* [Trecho selecionado]:
>>>

Desde 2011, o Brasil celebra no mês de março o Dia Nacional da Conscientização sobre as Mudanças Climáticas. Essa data é muito representativa para Amanda Costa e Wellington Lopes, jovens moradores de periferia que atuam e debatem a agenda climática dentro de seus territórios.

Amanda Costa, 25 anos, moradora da Brasilândia, zona norte de São Paulo, começou a se interessar pelo debate de questões climáticas em 2017, quando recebeu uma bolsa para representar a juventude brasileira na Conferência das Nações Unidas sobre Mudança do Clima, a COP 23.

“A partir do momento que eu ocupo aquele lugar e entendo a dinâmica do espaço, eu começo a me questionar: Por que esses homens brancos, héteros, cisgêneros, ricos estão falando como a crise climática vai impactar as pessoas jovens e pretas? Por que as pessoas jovens e pretas de quebrada, de periferia não estão nesse espaço?”

aponta Amanda sobre os questionamentos que se fez no início de sua atuação.

Quando voltou da Conferência, ela conta que teve sua percepção de mundo mudada e decidiu que ao invés de apontar os culpados no debate, iria se posicionar como mulher preta da Brasilândia que promoveria essa discussão.

“Eu assumi o ativismo climático como missão de vida e decidi que tudo que eu fizesse ia ter um cunho sustentável e ativista, nesse sentido da gente promover transformações sociais”, conta.

Contudo, Amanda relata que enfrentou algumas barreiras para a conscientização do debate dentro de seu próprio território. Ao chegar na Brasilândia e trocar ideia com os moradores, foi questionada:

– Amanda, você está falando da crise climática, do “ursinho polar” que vai ficar magrinho lá na Antártica, sério isso? A galera preta de quebrada está morrendo.

A ativista conta que assim começou a sua investigação para entender como poderia demonstrar que a galera preta de quebrada não está morrendo apenas de tiro, mas também por conta da comida cheia de agrotóxicos que chega ao seu prato, por exemplo.

<<<

* [Seção de dados]:
>>>

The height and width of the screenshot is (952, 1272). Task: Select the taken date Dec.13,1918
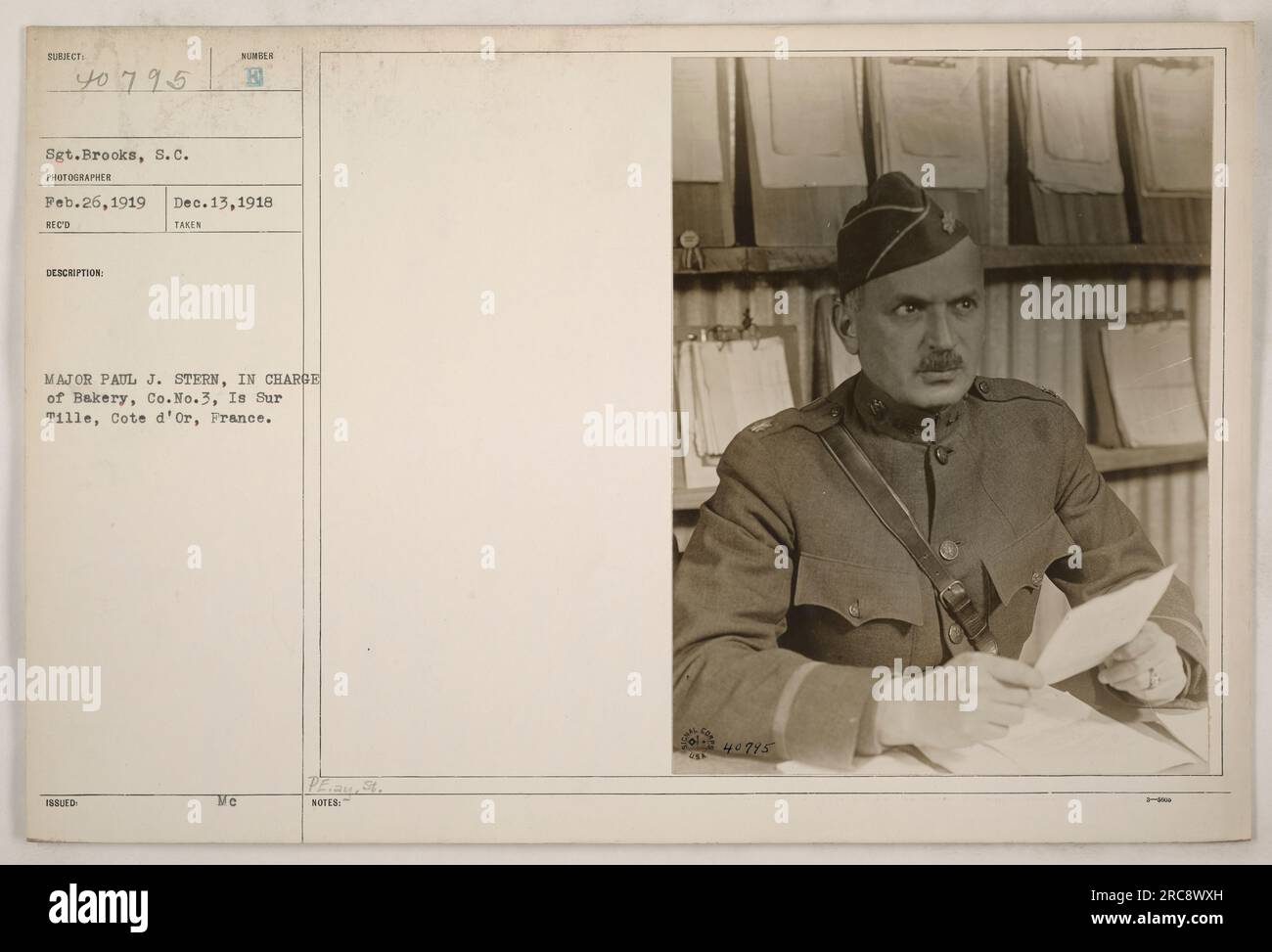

<<<

* [Requisitos das tarefas]:
**1.** Responda com base no trecho sobre ativismo climático na periferia:
(a) Desde que ano o Brasil celebra em março o Dia Nacional da Conscientização sobre as Mudanças Climáticas?
(b) Em que bairro mora Amanda Costa?
(c) Em que conferência Amanda representou a juventude brasileira em 2017?
**2.** Escreva a continuação do trecho sobre ativismo climático na periferia, começando logo após a última frase.
O material não tem relação com o trecho sobre ativismo climático na periferia.

* [Respostas dos exercícios]:
**1.**
(a) Desde 2011.
(b) Na Brasilândia, zona norte de São Paulo.
(c) Na Conferência das Nações Unidas sobre Mudança do Clima, a COP 23.

**2.**
“A gente está morrendo porque as temperaturas na favela estão aumentando e a população idosa sofre [por exemplo]. Então como que eu mostraria que esse genocídio não é só morte por tiro, né? Mas é toda a lógica de exclusão, de silenciamento, de opressão que faz com que as nossas vidas, vidas pretas e periféricas sejam ceifadas por esse sistema”

afirma Amanda, que a partir do entendimento dessas questões e do que ela poderia fazer, começou o debate com os moradores.

Após a COP23, Amanda tomou a decisão de se tornar uma ativista climática e debater o tema na Brasilândia e em outras periferias.  Foto: Johnny Miller

Atualmente, ela é diretora executiva na Perifa Sustentável, organização que criou para mobilizar a juventude em prol de uma agenda de desenvolvimento a partir da justiça racial e ambiental, e atua como vice curadora da Global Shapers, uma iniciativa do Fórum Econômico Mundial, composta e liderada por jovens entre 20 e 30 anos de idade.

A crise climática vivida no dia a dia 

Outro jovem ativo no debate de questões climáticas é Wellington Lopes, 25 anos, morador de Poá, zona Leste de São Paulo. Ele atua na Uneafro e lida diretamente com dois projetos que envolvem o tema: um de educação alimentar que estimula a alimentação sem agrotóxicos, e outro com os centros meteorológicos instalados nos núcleos para medir a temperatura e qualidade do ar de algumas regiões, além de uma horta comunitária que fornece alimentos para a campanha “Tem Gente Com Fome”.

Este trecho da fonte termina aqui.